I have observed the misery of my people . . . ;
I have heard their cry. . . .
Indeed, I know their sufferings,
and I have come down to deliver them (Exod 3:7f).
For fifty years, the vast majority of Roman Catholic priests and theologians have been forced into a reluctant silence when it comes to birth control, celibacy of priests, ordination of women, and homosexuality. I myself, while teaching in Roman Catholic seminaries for twenty-five years, was required to keep a guarded silence on all these issues. But this reluctant obedience has not served me nor has it served those whom I helped prepare for lay and ordained ministry. Likewise, as a Catholic theologian, I have not served the sons and daughters of God by my silence.
As Fr. Helmut Schüller, the charismatic founder of the Austrian Priests’ Initiative, says, “Obedience has been overrated. The times require of us that we speak out.” Hence, 425 priests joined together in drafting their “Appeal to Disobedience” whereby they pledged to God and to his people to bring about urgently needed pastoral changes that the Austrian bishops were unwilling and unable to support because they owe their first allegiance to the Vatican.
Pope Francis, for his part, has forthrightly warned our bishops against “the temptation to hostile inflexibility, that is, wanting to close oneself within the written word . . , within the law, within the certitude of what we know and not of what we still need to learn and to achieve” (source). When this happens, “the bread” that Jesus blesses and gives to his disciples is transformed “into a stone” that is either “cast against the sinners” or it is carried by them as an “unbearable burden” (Luke 11:46).
By way of atoning for my years of silence, I have prepared clear and compelling case studies that will offer you informed and reliable examinations of topics that have largely been obscured by authoritative pronouncements, by shoddy biblical scholarship, and by ignorance of Catholic history.

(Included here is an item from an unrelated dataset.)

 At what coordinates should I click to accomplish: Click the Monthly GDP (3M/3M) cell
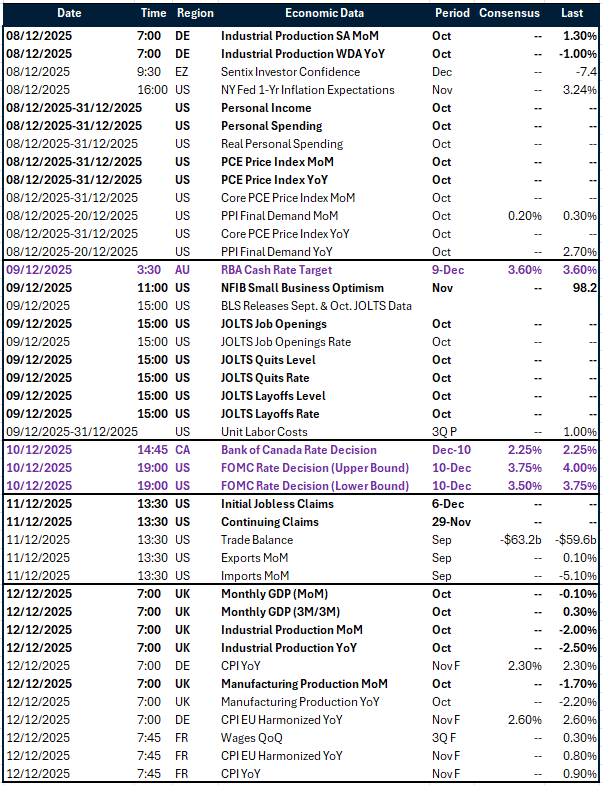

Whether you want to speak to your teenage daughter or to your bishop, these case studies will offer talking points that will enable you to make sense out of the faith that is intended to nourish us, to make us free, and to draw us into harmony with the mind of Christ.
For those who are confused by claims and counter-claims, this book will offer powerful tools for reconsidering the issues and for engaging family, friends, and church leaders to do the same. Blind obedience may be suitable for children; adult faith requires much more.

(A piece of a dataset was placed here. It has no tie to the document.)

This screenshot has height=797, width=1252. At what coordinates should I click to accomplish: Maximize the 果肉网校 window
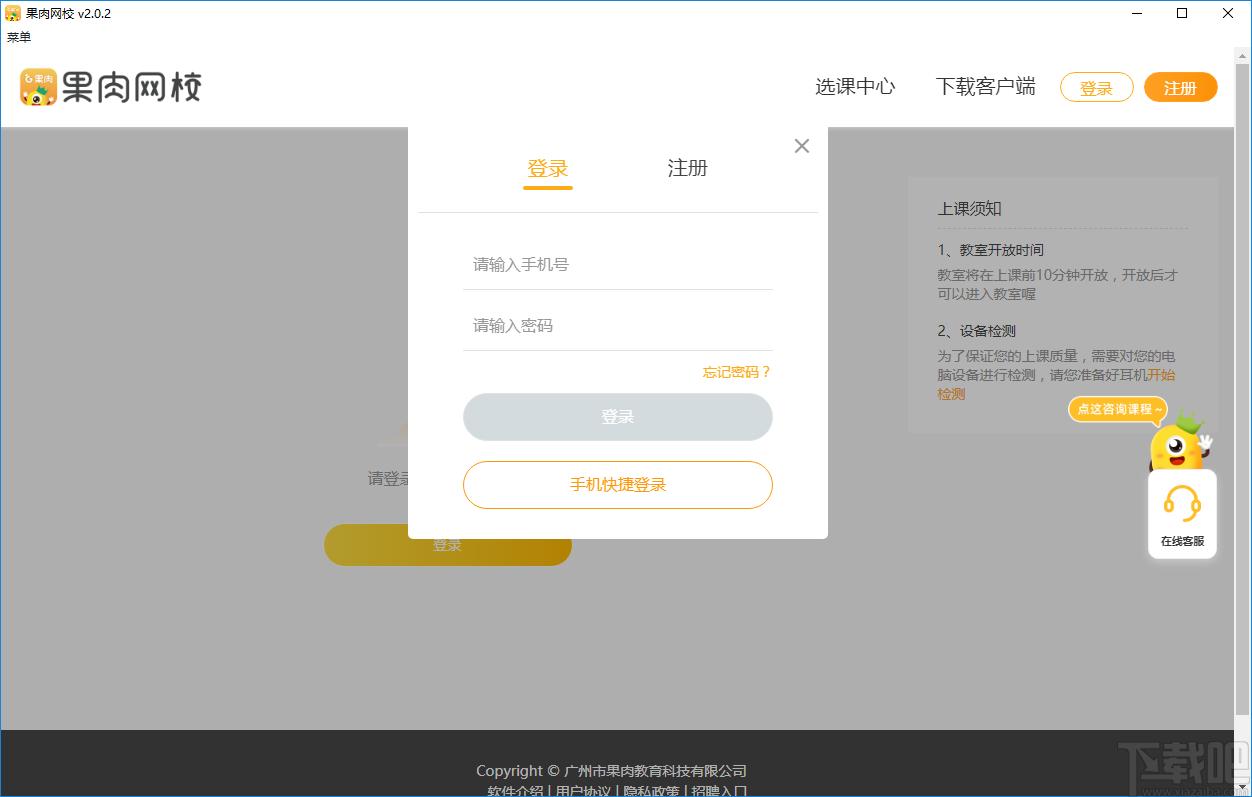pos(1182,14)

We need to give up the idea that religion is perfect—that the church of which we are a part is perfect or infallible. Religion, like out parents, has the capacity to bless us and to wound us and it inevitably does both at different times. . . . Only when we are aware of the capacity of religion to abuse can we guard against that abuse and take steps to curb it where it exists. [Keith Wright, Religious Abuse: A Pastor Explores the Many Ways Religion Can Hurt as Well as Heal]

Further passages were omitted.